Saat calon pengantin itu berpose untuk video pernikahannya, sebuah ledakan merobek kota yang ia tinggali dan menyebabkan sedikitnya 145 orang tewas, beribu-ribu lainnya terluka dan puluhan yang lain hilang. Ledakan itu menghancurkan beberapa besar pusat kota Beirut serta merusak jendela dari bingkai sendi sejauh bermil-mil.

“Satu hal muncul di benak beta: sekarang akan mati, ” sebutan Israa Seblani dalam sebuah wawancara, dikutip New York Times, Jumat 7 Agustus 2020.

Kameranya segera memfoto ledakan besar yang mengguncang provinsi Saifi, kurang dari satu mil dari pusat gempa, dan saat-saat panik yang terjadi setelah Israa dan pengantin pria, Ahmad Sbeih, bergegas mencari pertolongan.

Baca juga: Desta Terobsesi Oleh karena itu Personel NOAH, Ini Keputusan Ariel

Video Israa yang terlempar ke tanah oleh ledakan dengan cepat menyebar ke segenap dunia, gambaran abadi tentang Selasa malam yang berubah menjadi bahaya.

“Pada saat saya mengambil foto tersebut, hidup sangat normal, ” ujarnya seraya menggambarkan alun-alun di depan pusat kota Beirut, yang penuh dengan orang-orang yang makan di restoran dan berbelanja. “Dan hanya dalam hitungan detik, langit berubah dari biru menjadi merah muda dan ada asap tebal pada langit. ”

Barang apa yang tidak diketahui pasangan tersebut adalah bahwa api sedang berkobar di sebuah gudang di pelabuhan Beirut, tempat 2. 750 ton amonium nitrat, bahan kimia peledak yang sering digunakan sebagai gemuk, disimpan. Segera asap berubah menjadi apa yang Israa gambarkan sebagai “ledakan bencana” yang melemparkannya ke tanah.

“Hanya kemaluan sedetik usai mendengar ledakan dengan membuat segalanya hancur. Tempat elok yang pernah saya datangi bertukar menjadi kota hantu, ” terangnya.

Ketika ia berdiri, alun-alun dipenuhi dengan pecahan kaca, dan orang-orang berlumuran darah berteriak minta tolong.

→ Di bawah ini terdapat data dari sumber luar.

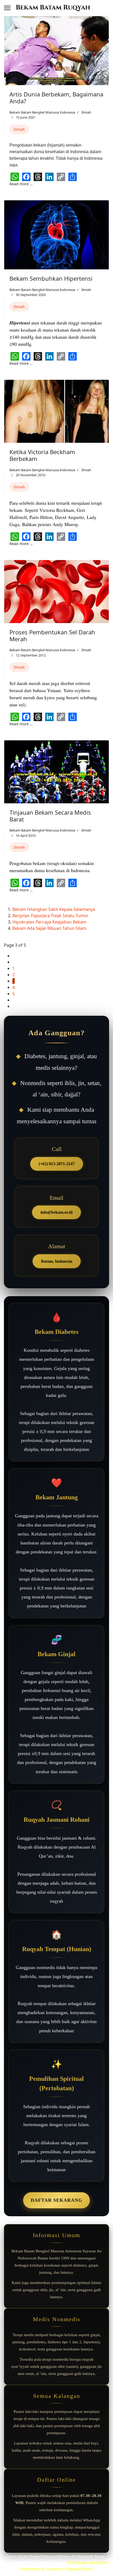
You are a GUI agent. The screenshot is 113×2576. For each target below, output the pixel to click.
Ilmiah (86, 112)
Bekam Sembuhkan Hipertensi (51, 278)
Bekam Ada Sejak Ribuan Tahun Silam (49, 928)
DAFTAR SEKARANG (56, 2200)
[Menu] (7, 8)
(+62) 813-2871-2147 (57, 1163)
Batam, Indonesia (56, 1261)
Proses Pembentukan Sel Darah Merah (52, 635)
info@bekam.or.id (56, 1212)
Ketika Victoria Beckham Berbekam (42, 455)
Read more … (21, 183)
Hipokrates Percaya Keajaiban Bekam (49, 922)
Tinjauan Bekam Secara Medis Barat (50, 815)
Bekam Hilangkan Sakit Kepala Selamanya (53, 909)
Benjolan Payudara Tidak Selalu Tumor (50, 915)
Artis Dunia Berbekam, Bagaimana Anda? (56, 97)
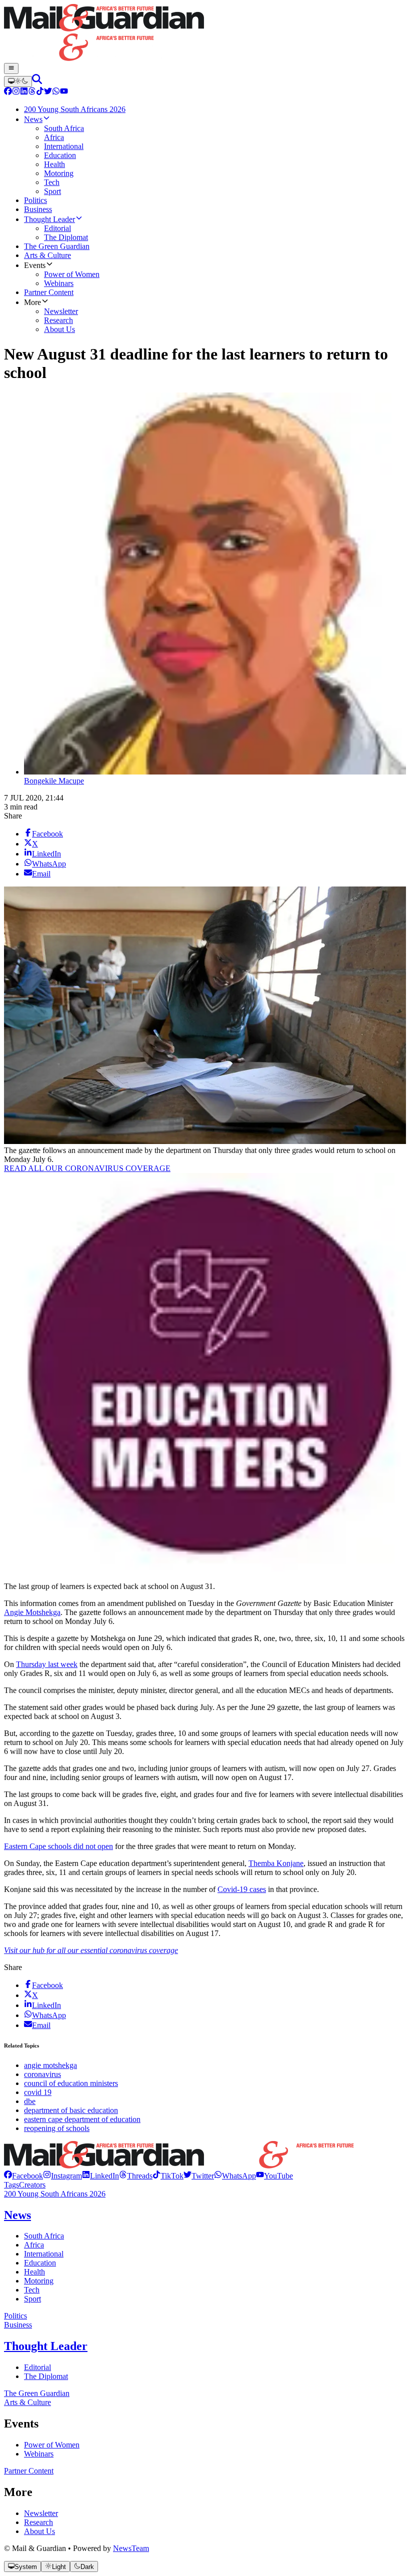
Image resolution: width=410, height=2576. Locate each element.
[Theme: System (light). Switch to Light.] (18, 81)
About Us (39, 2531)
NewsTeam (131, 2548)
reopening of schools (57, 2128)
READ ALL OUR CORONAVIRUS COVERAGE (87, 1168)
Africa (34, 2244)
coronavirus (42, 2074)
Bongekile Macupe (54, 780)
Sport (32, 2298)
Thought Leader (46, 2346)
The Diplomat (46, 2376)
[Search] (37, 81)
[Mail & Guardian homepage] (205, 33)
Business (18, 2324)
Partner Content (29, 2470)
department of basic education (71, 2110)
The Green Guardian (37, 2393)
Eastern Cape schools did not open (58, 1846)
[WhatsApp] (56, 92)
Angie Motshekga (32, 1612)
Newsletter (41, 2513)
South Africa (44, 2236)
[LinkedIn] (24, 92)
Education (40, 2262)
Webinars (39, 2454)
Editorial (37, 2367)
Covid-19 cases (242, 1889)
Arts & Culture (27, 2402)
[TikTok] (40, 92)
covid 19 (38, 2092)
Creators (32, 2184)
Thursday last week (47, 1664)
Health (34, 2272)
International (44, 2254)
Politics (15, 2316)
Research (38, 2522)
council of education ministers (71, 2083)
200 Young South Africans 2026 (55, 2194)
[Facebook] (8, 92)
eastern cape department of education (82, 2119)
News (17, 2215)
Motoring (39, 2280)
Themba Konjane (276, 1863)
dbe (30, 2101)
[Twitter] (48, 92)
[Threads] (32, 92)
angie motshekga (50, 2065)
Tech (32, 2290)
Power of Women (52, 2444)
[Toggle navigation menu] (11, 68)
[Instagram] (16, 92)
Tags (11, 2184)
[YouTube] (64, 92)
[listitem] (23, 2176)
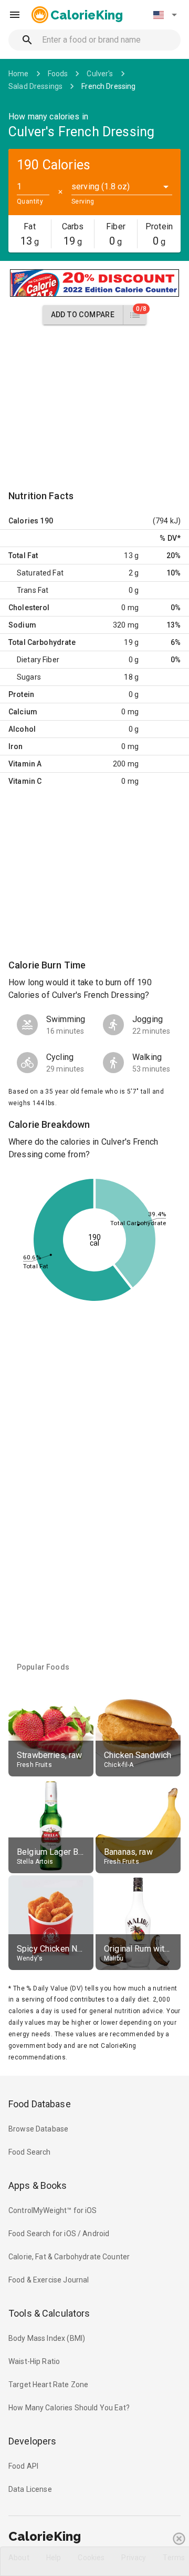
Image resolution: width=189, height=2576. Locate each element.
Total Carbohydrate (42, 642)
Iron (15, 746)
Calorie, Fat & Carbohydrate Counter (69, 2256)
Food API (23, 2466)
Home (18, 73)
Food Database (39, 2103)
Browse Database (38, 2129)
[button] (165, 14)
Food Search (29, 2152)
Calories (23, 521)
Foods (58, 73)
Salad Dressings (35, 86)
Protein (21, 694)
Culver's (100, 73)
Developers (32, 2441)
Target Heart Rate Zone (48, 2384)
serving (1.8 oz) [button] (100, 186)
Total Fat (23, 555)
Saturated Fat (40, 573)
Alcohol (22, 729)
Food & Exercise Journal (48, 2280)
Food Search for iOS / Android (58, 2233)
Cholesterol (29, 607)
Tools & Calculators (49, 2313)
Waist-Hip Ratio (34, 2361)
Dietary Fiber (38, 659)
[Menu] (14, 14)
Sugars (29, 677)
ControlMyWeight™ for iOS (52, 2210)
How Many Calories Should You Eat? (69, 2407)
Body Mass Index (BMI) (46, 2338)
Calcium (22, 712)
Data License (30, 2489)
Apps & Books (37, 2185)
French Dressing (108, 86)
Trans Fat (32, 590)
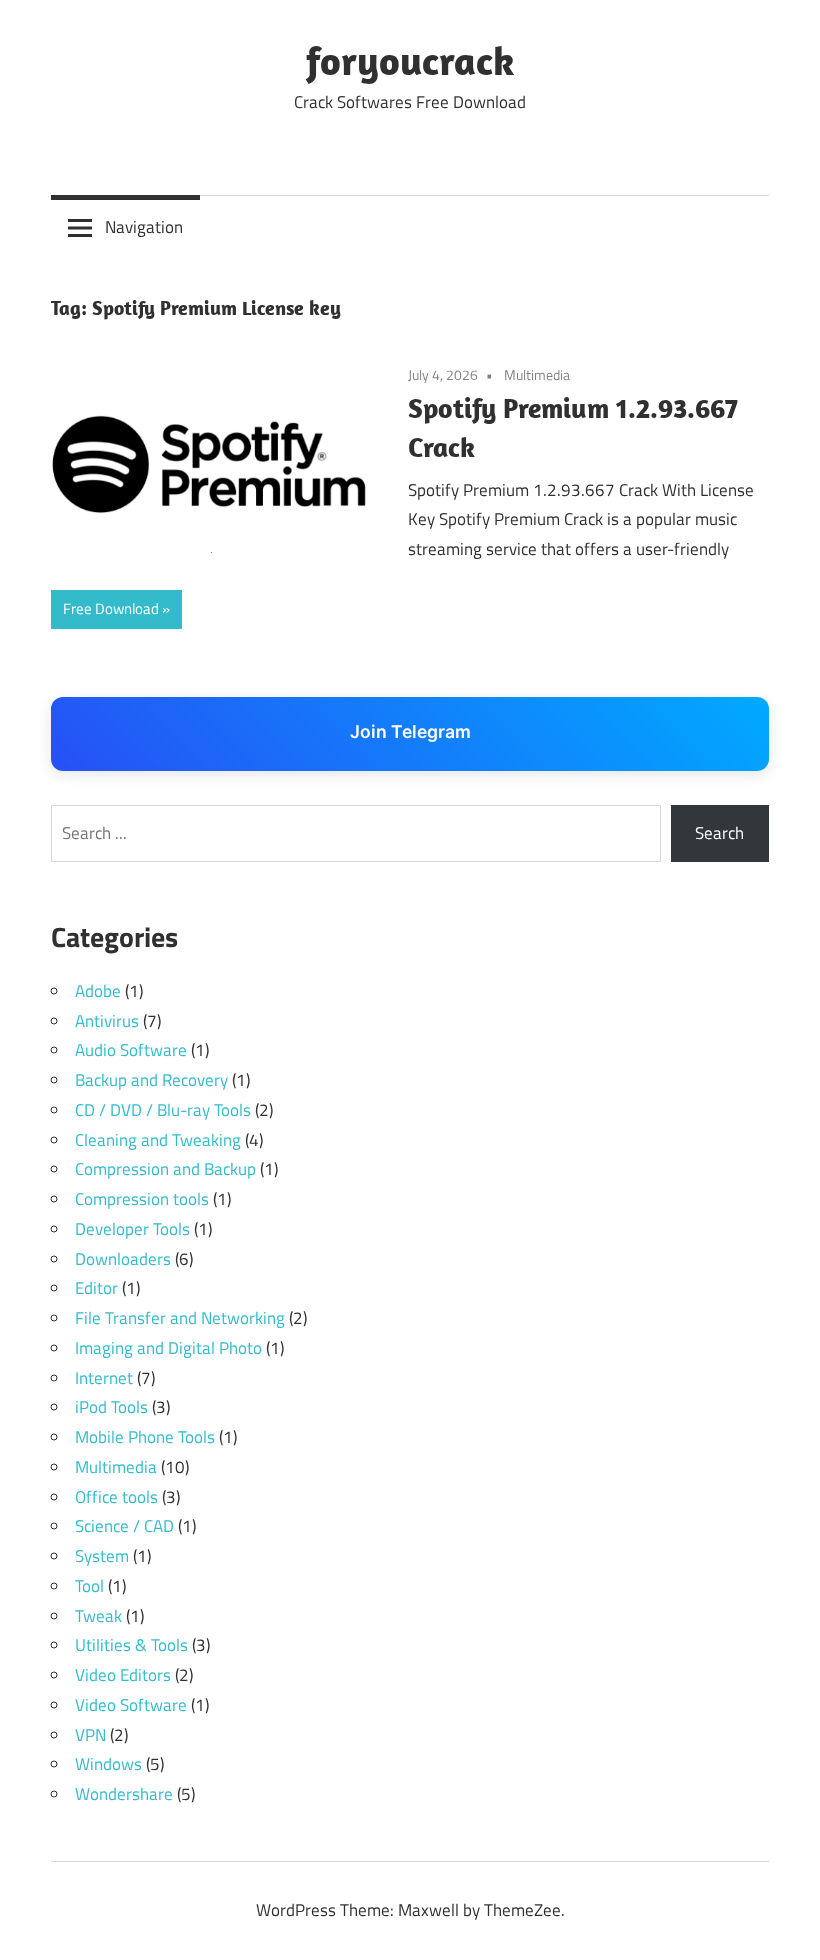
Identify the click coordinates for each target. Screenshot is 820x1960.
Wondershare (124, 1794)
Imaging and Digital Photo (168, 1348)
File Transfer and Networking (180, 1318)
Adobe (98, 991)
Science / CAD (124, 1526)
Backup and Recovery (151, 1080)
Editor (96, 1288)
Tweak (98, 1616)
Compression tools (142, 1199)
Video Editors (123, 1675)
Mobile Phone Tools (145, 1437)
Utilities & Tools (131, 1645)
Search (719, 833)
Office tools (116, 1497)
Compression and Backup (165, 1169)
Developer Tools (132, 1229)
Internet (104, 1378)
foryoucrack (410, 60)
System (102, 1556)
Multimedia (537, 374)
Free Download (111, 608)
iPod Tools (111, 1407)
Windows (108, 1764)
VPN (90, 1735)
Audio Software (131, 1050)
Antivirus (107, 1021)
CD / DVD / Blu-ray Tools (163, 1110)
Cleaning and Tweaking (158, 1140)
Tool (89, 1586)
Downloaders (123, 1259)
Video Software (131, 1705)
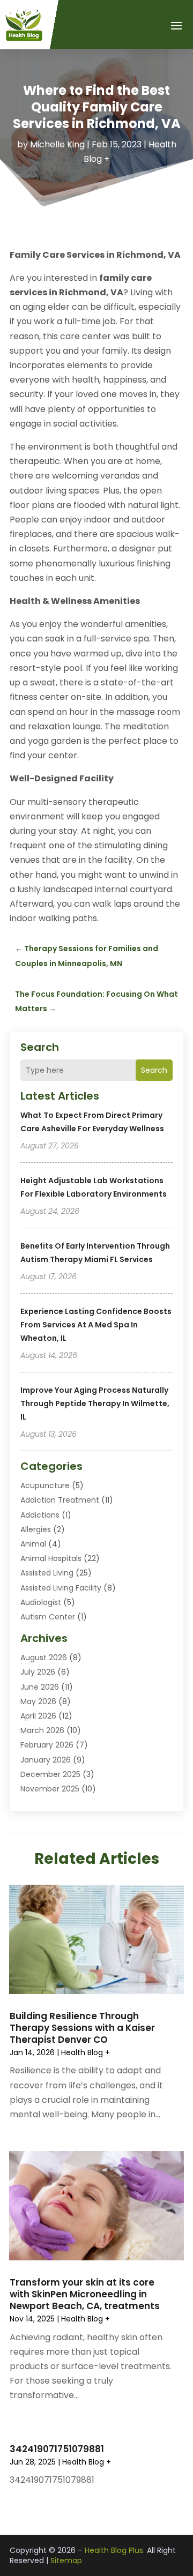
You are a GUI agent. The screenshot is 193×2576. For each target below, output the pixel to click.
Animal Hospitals (50, 1558)
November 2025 (49, 1788)
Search (154, 1070)
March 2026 (42, 1730)
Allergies (35, 1529)
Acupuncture (45, 1485)
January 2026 (45, 1759)
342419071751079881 (57, 2449)
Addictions (40, 1515)
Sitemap (66, 2560)
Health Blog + (85, 2052)
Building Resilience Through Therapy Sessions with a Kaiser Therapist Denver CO (82, 2028)
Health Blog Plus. (115, 2550)
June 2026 (39, 1687)
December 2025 (50, 1774)
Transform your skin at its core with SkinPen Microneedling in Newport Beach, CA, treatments (85, 2294)
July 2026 (37, 1672)
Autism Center (47, 1616)
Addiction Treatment (59, 1500)
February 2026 (46, 1744)
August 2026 (43, 1657)
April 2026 (38, 1716)
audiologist (40, 1602)
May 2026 (38, 1701)
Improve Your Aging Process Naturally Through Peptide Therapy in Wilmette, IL (94, 1403)
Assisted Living (46, 1572)
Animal (33, 1544)
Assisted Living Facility (60, 1587)
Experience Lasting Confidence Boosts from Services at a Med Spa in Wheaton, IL (96, 1324)
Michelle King (57, 144)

Israa mengatakan kalau saat itu, dia mengira daerah tersebut sedang diserang dan tempat dan suaminya akan dibunuh.

“Semua yang Anda rencanakan sekarang terbang bersama debu serta pecahan kaca, dan dalam kaum detik Anda akan mati, ” katanya.

Sang tukang kamera, Mahmoud Nakib, menangkap fragmen saat pasangan itu bergegas menghindar dari alun-alun terbuka di samping jalan. Asap memenuhi langit saat kedua mempelai dengan hati-hati melewati pecahan kaca dan meja yang terbalik.

Setelah menenangkan diri, Israa Seblani dan Mr Sbeih pergi ke rumah mereka di kota dan menyadari bahwa mereka memiliki pilihan untuk dibuat: Apakah akan melanjutkan pernikahan. Kausa, pasangan itu telah menunda pernikahan mereka selama 3 tahun.